TASK PROMPT -
All lines of the material must be output verbatim.

-- Opening Marker --

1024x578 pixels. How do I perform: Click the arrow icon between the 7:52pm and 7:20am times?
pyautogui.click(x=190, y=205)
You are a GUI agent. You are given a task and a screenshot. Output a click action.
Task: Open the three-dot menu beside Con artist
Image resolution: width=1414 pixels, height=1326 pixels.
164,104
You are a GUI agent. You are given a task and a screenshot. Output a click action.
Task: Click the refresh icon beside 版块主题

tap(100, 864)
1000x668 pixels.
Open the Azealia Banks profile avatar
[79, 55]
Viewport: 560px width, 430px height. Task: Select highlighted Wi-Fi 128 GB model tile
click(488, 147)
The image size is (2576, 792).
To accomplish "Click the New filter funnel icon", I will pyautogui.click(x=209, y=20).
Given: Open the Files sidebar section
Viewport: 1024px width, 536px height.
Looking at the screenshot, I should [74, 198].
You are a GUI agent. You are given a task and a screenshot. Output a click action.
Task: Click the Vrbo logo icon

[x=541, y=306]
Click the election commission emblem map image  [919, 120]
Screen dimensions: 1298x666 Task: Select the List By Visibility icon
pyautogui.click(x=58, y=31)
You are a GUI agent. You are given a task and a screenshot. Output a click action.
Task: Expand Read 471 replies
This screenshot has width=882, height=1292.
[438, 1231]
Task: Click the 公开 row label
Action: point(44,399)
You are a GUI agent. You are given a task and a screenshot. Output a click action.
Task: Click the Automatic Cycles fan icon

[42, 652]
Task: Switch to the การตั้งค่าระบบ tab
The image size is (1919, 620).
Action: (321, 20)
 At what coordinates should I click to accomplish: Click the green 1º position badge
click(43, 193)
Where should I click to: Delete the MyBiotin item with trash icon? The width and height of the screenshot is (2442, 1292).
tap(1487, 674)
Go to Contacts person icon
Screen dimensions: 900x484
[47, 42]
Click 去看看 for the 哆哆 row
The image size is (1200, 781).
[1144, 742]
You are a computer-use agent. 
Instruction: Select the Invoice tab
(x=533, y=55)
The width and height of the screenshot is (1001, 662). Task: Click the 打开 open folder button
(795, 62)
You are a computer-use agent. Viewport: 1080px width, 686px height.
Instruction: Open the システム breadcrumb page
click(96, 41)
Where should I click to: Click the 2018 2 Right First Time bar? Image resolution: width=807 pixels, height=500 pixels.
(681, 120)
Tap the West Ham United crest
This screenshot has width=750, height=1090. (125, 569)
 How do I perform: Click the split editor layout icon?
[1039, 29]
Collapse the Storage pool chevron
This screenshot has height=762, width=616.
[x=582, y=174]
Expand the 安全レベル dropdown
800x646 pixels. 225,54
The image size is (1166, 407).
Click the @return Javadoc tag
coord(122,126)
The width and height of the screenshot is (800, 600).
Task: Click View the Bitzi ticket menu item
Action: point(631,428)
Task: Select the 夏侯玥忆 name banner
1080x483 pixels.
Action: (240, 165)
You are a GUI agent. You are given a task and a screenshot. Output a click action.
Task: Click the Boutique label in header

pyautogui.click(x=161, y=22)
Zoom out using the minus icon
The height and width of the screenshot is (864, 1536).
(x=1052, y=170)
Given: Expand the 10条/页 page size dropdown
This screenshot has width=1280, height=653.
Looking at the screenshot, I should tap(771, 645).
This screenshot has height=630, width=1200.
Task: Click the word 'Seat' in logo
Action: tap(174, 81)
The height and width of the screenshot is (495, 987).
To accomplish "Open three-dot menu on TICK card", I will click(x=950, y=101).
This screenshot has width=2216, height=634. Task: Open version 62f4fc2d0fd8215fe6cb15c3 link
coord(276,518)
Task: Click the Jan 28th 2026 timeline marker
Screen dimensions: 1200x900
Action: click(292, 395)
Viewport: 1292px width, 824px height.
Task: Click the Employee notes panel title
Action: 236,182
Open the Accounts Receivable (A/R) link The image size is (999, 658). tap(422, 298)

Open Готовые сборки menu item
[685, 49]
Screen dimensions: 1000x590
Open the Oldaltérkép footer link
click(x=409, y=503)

-- Closing Marker --

OUTPUT FOR THIS EXERCISE -
1024x578 pixels. How do I perform: Click the arrow icon between the 7:52pm and 7:20am times?
pyautogui.click(x=190, y=205)
You are a GUI agent. You are given a task and a screenshot. Output a click action.
Task: Open the three-dot menu beside Con artist
Image resolution: width=1414 pixels, height=1326 pixels.
164,104
You are a GUI agent. You are given a task and a screenshot. Output a click action.
Task: Click the refresh icon beside 版块主题

tap(100, 864)
1000x668 pixels.
Open the Azealia Banks profile avatar
[79, 55]
Viewport: 560px width, 430px height. Task: Select highlighted Wi-Fi 128 GB model tile
click(488, 147)
The image size is (2576, 792).
To accomplish "Click the New filter funnel icon", I will pyautogui.click(x=209, y=20).
Given: Open the Files sidebar section
Viewport: 1024px width, 536px height.
Looking at the screenshot, I should [74, 198].
You are a GUI agent. You are given a task and a screenshot. Output a click action.
Task: Click the Vrbo logo icon

[x=541, y=306]
Click the election commission emblem map image  [919, 120]
Screen dimensions: 1298x666 Task: Select the List By Visibility icon
pyautogui.click(x=58, y=31)
You are a GUI agent. You are given a task and a screenshot. Output a click action.
Task: Expand Read 471 replies
This screenshot has width=882, height=1292.
[438, 1231]
Task: Click the 公开 row label
Action: point(44,399)
You are a GUI agent. You are given a task and a screenshot. Output a click action.
Task: Click the Automatic Cycles fan icon

[42, 652]
Task: Switch to the การตั้งค่าระบบ tab
The image size is (1919, 620).
Action: (321, 20)
 At what coordinates should I click to accomplish: Click the green 1º position badge
click(43, 193)
Where should I click to: Delete the MyBiotin item with trash icon? The width and height of the screenshot is (2442, 1292).
tap(1487, 674)
Go to Contacts person icon
Screen dimensions: 900x484
[47, 42]
Click 去看看 for the 哆哆 row
The image size is (1200, 781).
[1144, 742]
You are a computer-use agent. 
Instruction: Select the Invoice tab
(x=533, y=55)
The width and height of the screenshot is (1001, 662). Task: Click the 打开 open folder button
(795, 62)
You are a computer-use agent. Viewport: 1080px width, 686px height.
Instruction: Open the システム breadcrumb page
click(96, 41)
Where should I click to: Click the 2018 2 Right First Time bar? Image resolution: width=807 pixels, height=500 pixels.
(681, 120)
Tap the West Ham United crest
This screenshot has width=750, height=1090. (125, 569)
 How do I perform: Click the split editor layout icon?
[1039, 29]
Collapse the Storage pool chevron
This screenshot has height=762, width=616.
[x=582, y=174]
Expand the 安全レベル dropdown
800x646 pixels. 225,54
The image size is (1166, 407).
Click the @return Javadoc tag
coord(122,126)
The width and height of the screenshot is (800, 600).
Task: Click View the Bitzi ticket menu item
Action: point(631,428)
Task: Select the 夏侯玥忆 name banner
1080x483 pixels.
Action: (240, 165)
You are a GUI agent. You are given a task and a screenshot. Output a click action.
Task: Click the Boutique label in header

pyautogui.click(x=161, y=22)
Zoom out using the minus icon
The height and width of the screenshot is (864, 1536).
(x=1052, y=170)
Given: Expand the 10条/页 page size dropdown
This screenshot has width=1280, height=653.
Looking at the screenshot, I should tap(771, 645).
This screenshot has height=630, width=1200.
Task: Click the word 'Seat' in logo
Action: tap(174, 81)
The height and width of the screenshot is (495, 987).
To accomplish "Open three-dot menu on TICK card", I will click(x=950, y=101).
This screenshot has width=2216, height=634. Task: Open version 62f4fc2d0fd8215fe6cb15c3 link
coord(276,518)
Task: Click the Jan 28th 2026 timeline marker
Screen dimensions: 1200x900
Action: click(292, 395)
Viewport: 1292px width, 824px height.
Task: Click the Employee notes panel title
Action: 236,182
Open the Accounts Receivable (A/R) link The image size is (999, 658). tap(422, 298)

Open Готовые сборки menu item
[685, 49]
Screen dimensions: 1000x590
Open the Oldaltérkép footer link
click(x=409, y=503)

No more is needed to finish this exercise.